Après deux ans de réflexion, le maître horloger a trouvé comment résoudre la problématique d’une main dotée de seulement cinq doigts pour indiquer 12 heures et a inventé son propre système de calcul. « Avec deux mains, on arrive à dix heures, pas à douze. Un matin, je me suis réveillé et j’ai découvert que le pouce était binaire: fermé, il représente zéro, ouvert, il représente 1 », expliquait François-Paul Journe lorsqu’il m’avait présenté son prototype, quelque temps avant la vente.
Techniquement parlant, la FFC est animée par le calibre 1300.3 du modèle Octa inventé par l’horloger en 2001 et qui fonctionne avec un système de cames actionnant des leviers: un par doigt. La complexité de cette pièce réside dans le fait qu’il faut apporter une puissance suffisante dans les cames pour obtenir un mouvement de doigts indiquant l’heure de manière instantanée. Son secret? Un ressort auxiliaire qui se remonte en 45 minutes grâce au barillet principal et qui délivre l’intégralité de l’énergie toutes les heures. « Le mouvement de l’Octa va armer un ressort auxiliaire qui se détend chaque heure pour faire bouger les doigts instantanément.

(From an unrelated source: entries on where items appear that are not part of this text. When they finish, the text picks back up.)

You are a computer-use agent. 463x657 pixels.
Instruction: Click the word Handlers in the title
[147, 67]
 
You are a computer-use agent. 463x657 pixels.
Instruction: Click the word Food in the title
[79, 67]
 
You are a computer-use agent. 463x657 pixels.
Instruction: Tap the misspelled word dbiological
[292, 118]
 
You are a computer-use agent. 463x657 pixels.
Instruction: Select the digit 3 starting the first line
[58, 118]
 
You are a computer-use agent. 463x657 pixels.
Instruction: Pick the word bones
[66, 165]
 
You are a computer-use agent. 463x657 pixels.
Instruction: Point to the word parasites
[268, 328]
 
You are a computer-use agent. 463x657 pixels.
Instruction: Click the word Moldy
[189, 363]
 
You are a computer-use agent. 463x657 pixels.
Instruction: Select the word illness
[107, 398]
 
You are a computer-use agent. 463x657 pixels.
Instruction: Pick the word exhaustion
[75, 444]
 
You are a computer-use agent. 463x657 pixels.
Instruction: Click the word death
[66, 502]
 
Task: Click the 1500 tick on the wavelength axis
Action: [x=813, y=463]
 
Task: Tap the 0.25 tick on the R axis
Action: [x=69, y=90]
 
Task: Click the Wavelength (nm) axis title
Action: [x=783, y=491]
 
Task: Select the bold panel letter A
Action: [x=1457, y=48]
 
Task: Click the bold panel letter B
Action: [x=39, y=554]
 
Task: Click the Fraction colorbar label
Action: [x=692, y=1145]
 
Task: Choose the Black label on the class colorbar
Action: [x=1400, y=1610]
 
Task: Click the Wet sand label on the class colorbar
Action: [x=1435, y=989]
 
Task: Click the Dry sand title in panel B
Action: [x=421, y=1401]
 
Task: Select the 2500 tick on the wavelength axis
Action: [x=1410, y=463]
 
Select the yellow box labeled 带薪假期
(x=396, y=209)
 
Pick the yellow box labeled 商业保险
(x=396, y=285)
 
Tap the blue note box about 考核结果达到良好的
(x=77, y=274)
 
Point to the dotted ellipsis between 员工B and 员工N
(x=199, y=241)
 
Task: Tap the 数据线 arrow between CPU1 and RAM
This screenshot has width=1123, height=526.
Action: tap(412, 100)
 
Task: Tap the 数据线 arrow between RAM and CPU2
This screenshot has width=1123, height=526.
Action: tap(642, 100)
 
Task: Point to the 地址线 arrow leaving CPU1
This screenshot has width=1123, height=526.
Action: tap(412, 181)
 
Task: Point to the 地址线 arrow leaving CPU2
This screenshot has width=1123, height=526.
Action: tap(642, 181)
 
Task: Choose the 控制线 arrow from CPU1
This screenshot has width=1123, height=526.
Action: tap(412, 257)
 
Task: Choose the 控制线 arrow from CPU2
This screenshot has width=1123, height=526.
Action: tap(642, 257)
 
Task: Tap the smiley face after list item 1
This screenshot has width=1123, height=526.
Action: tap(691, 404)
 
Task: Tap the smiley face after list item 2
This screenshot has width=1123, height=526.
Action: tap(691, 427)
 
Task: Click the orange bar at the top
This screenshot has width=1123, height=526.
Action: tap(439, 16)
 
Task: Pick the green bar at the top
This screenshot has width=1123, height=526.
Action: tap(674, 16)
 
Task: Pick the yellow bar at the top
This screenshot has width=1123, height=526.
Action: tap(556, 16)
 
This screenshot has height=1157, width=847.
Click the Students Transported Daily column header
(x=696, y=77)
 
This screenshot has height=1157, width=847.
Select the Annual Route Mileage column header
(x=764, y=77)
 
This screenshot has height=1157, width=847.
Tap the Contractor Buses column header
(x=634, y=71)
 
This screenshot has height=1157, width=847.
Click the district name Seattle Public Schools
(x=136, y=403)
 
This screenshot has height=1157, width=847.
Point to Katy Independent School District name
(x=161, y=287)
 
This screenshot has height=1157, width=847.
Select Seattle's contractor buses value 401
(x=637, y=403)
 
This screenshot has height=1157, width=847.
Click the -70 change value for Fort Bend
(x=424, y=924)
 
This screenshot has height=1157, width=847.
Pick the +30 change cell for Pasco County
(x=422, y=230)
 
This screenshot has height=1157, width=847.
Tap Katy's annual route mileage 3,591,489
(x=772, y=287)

Mais impossible d’ajouter des ressorts de rappel car on n’avancerait pas: il n’y aurait plus assez de force », explique François-Paul Journe.
Pour la première fois de l’histoire de la marque, on retrouve trois noms gravés sur le balancier de la montre: F.F.Coppola, F.P.Journe, et Ambroise Paré, le célèbre chirurgien du XVIe siècle dont la main artificielle en fer a inspiré l’automate indiquant les heures.
Le prototype de la FFC Blue, qui avait été estimé entre 300’000 et 400’000 francs, a vu son estimation plus que décupler: le 6 novembre 2021, elle était adjugée à 4,5 millions lors de la vente Only Watch, soit plus de deux fois le prix du prototype de l’Astronomic Souveraine vendue en 2019. Un record absolu pour une montre F.P.Journe. Deux ans plus tard, suite à une demande pressante des collectionneurs et des amateurs de la marque malgré (ou peut-être à cause de) son prix hors taxes de 820’000.- francs, François-Paul Journe fait entrer ce modèle dans les collections. L’occasion rêvée d’aller explorer les coulisses de cette main animée et d’en découvrir les secrets.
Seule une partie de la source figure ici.